Однако вернусь к тем далеким 1980-м, трудным и печальным годам нашей жизни с Д.Е. без Алика. К сожалению, я никак не могу вспомнить, в какой именно роковой год Д. Е. сразила неизлечимая болезнь — инсульт, а вслед за ним серия точечных инсультов. Тем самым не знаю точно, сколько лет он проболел.
Зато помню отчетливо все, что случилось в первый день его хвори. Я тогда собиралась ехать в литфонд за путевками для нас в Дом творчества в Дубултах, а Д. Е. с утра ушел в институт.
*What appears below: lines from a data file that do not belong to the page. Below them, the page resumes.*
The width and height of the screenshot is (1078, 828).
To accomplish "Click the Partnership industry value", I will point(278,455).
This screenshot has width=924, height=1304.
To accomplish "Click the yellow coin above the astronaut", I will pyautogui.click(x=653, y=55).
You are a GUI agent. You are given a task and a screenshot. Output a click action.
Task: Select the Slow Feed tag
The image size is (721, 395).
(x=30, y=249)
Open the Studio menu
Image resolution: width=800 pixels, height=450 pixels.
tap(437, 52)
Как вдруг раздался звонок в дверь, и я увидела на пороге одного из сотрудников ИМЭМО, а за его спиной самого Д. Е., который почему-то норовил уйти от нашей входной двери на противоположный конец длинной лестничной площадки. Помню, что после того, как я уложила Д. Е. на зеленый диван в кабинете, он, путая слова, пытался понять, что с ним случилось: почему он дома, а не на работе, что вообще с ним происходит.
Помню, что и я в то утро старалась собраться с мыслями и решить, как мне себя вести: по возможности остаться в стороне от болезни мужа, предоставив его судьбу медикам, а вернее, советской медицине, а самой жить дальше, как жила прежде? Или же приковать себя, здоровую, к Д. Е., больному, — и, соответственно, считать свою жизнь неотделимой от его жизни.
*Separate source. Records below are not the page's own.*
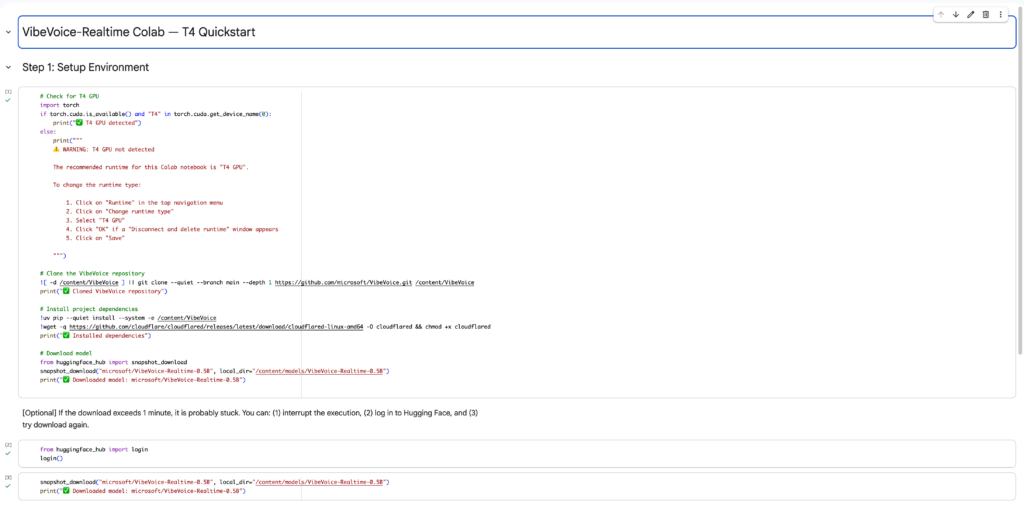The height and width of the screenshot is (509, 1024).
Task: Open the VibeVoice.git GitHub link
Action: click(343, 283)
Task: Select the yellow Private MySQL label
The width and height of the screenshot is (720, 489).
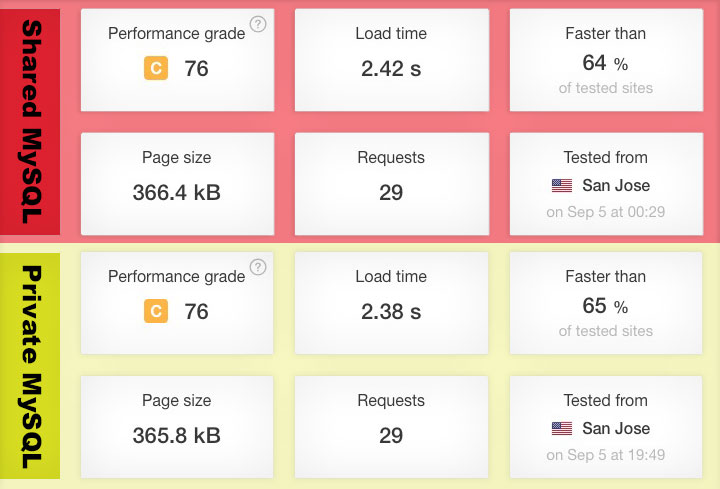Action: click(30, 365)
Разумеется, я формулировала все это как-то иначе, но помню, что понимала тогда: выбор у меня есть, я могу устроить свое будущее по двум разным сценариям.
Да, выбор у меня был — и я его сделала. Когда приехала скорая из больницы Академии наук, сказала, что поеду вместе с больным. А в больнице выпросила для Д. Е. отдельную палату, пусть хотя бы на одну ночь. Рано утром я уже была в больнице, успела как раз к тому часу, когда Д. Е. пытались переложить в общую палату. Что это значило для нас? Это значило, что в общей мужской палате я не смогу долго оставаться, а я решила быть с больным мужем неотлучно и нахально заявила, что раз Д. Е. не положено отдельной палаты, то я забираю его домой — мол, у нас в стране нет принудительного лечения. И врачи растерялись: выписать больного они не имели права, а отдельная палата-комнатушка, где он ночевал, была уже обещана умирающей женщине, за которой брались ухаживать родные.
Да, врачи не знали, как им поступить, не знали, и какие у меня права, — и при том никому не хотелось обращаться за помощью и разъяснениями ни к академическому начальству, ни в городские лечебные структуры. Черт его знает, как это обернется и что из этого получится! Все боялись публичных разбирательств, шума, громких заявлений, упаси бог, скандала.